Greens and NUS to mount electoral assault on Lib Dems

The Liberal Democrats are facing twin electoral assaults from the Green Party and the National Union of Students in the wake of the party's U-turn on tuition fees

The Independent understands the Greens are drawing up a strategy to target Liberal Democrat MPs in the most marginal seats – a move which could potentially unseat up to 10 per cent of the party's MPs.

The Greens are unlikely to win the seats but they could do what UKip has done to the Conservatives and win enough votes to deprive the Liberal Democrats of a majority in several seats across the country.

At the same time the NUS has announced plans to target high profile Liberal Democrat-held constituencies with large student populations including Nick Clegg's constituency of Sheffield Hallam and Don Foster's in Bath. They are also considering putting up a candidate in the Oldham East and Saddleworth by-election – which the Liberal Democrats hope to win from Labour following the ejection of former immigration minister Phil Woolas. The election will be the first big test of the Coalition's popularity.

The Liberal Democrats, who have 57 MPs, are particularly vulnerable to the Greens in three key university seats: Norwich South, Manchester Withington and Cambridge.

In Norwich, the Liberal Democrat candidate Simon Wright won a surprising victory in May to clinch the seat with a majority of 310. The Greens polled nearly 15 per cent of the vote and it would take only a tiny swing to deprive Mr Wright of his seat.

If the Liberal Democrat vote collapsed it is possible that Adrian Ramsay – the Green candidate and deputy leader of the party – could even win.

The party also has a small majority in Manchester Withington – a seat with a high proportion of students. Although the Greens only polled 978 votes at the last election it would only take another 1,000 dissatisfied Liberal Democrats to vote Green to unseat John Leech and hand the seat to Labour.

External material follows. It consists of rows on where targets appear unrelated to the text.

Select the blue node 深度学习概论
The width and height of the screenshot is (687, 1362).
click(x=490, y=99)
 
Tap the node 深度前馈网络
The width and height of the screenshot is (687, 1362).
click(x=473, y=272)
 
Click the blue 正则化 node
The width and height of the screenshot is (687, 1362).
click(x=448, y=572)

Likewise in Cambridge Julian Huppert could be vulnerable. Although he has a majority of over 6,000, the Green Party has a strong base in the city. Last time round the seat was contested by Tony Juniper who polled nearly 4,000 votes.

A further three Liberal Democrat MPs have majorities of less than 500 in seats where at the last election the Greens did not field candidates. If they were to do so this time round they would be highly vulnerable. Caroline Lucas, leader of Greens, who herself became the first Green MP earlier this year, said discussions were underway in the party on how best to target Liberal Democrat voters.

"This is not an eventuality that has passed us by," she said. "Targeting Liberal Democrat voters is something we have been discussing as part of out election strategy. If you look at the seats where the Greens do well its true to say that the Libs Dems do less well."

The Liberal Democrat leadership is also facing internal pressures. On Saturday the party elected Tim Farron as its new president. He said it was important that the coalition was able to explain its message both to members and the wider public. "The difficulty is how do you deal with that transition for a party which has spent the last four generations out of power.

"We're not a pure as the pure driven snow any more by the sheer fact of being in power. Your average Liberal Democrat member is excited by the reality of getting things done in power and also extremely nervous."

Partly as a result of internal pressure Vince Cable is to adopt a high-risk approach to the critical Commons vote on tuition fees.

The Liberal Democrat Business Secretary will allow a full-scale Commons debate and vote on the plan shortly before the House starts its Christmas recess on 21 December. Under Commons rules, he could have railroaded through the proposed rise in a two-hour debate ending in a yes or no vote.

But in a concession to Liberal Democrat MPs who oppose the increase, he has decided to allow a four-hour debate on a government motion to which amendments can be tabled. This will enable the Opposition to propose an alternative – such as a graduate tax – in the hope of attracting Liberal Democrat support.

In the wake of last week's student protest at Westminster, allies said Mr Cable wanted to ensure a full debate and not face accusations of rushing through the fees rise. Although Liberal Democrat whips believe the party's backbench critics are gradually being won over, one source admitted yesterday: "It is still very tight."

Mr Cable faced a dilemma over how to push through the shake-up of higher-education funding. The sweeteners in his package, including measures such as scholarships to help children from poor backgrounds, require legislation, but that will not be passed until next year. They will be spelt out in a White Paper, expected in January, to be followed by a consultation process.

The fees rise does not require legislation. However, it needs to be approved quickly so universities can plan for their introduction for new students in the autumn of 2012. Mr Cable hopes the Government's decision to impose a £9,000-a-year cap on fees will help to defuse the Liberal Democrat rebellion. He rejected the proposal by Lord Browne for an open-ended rise in fees.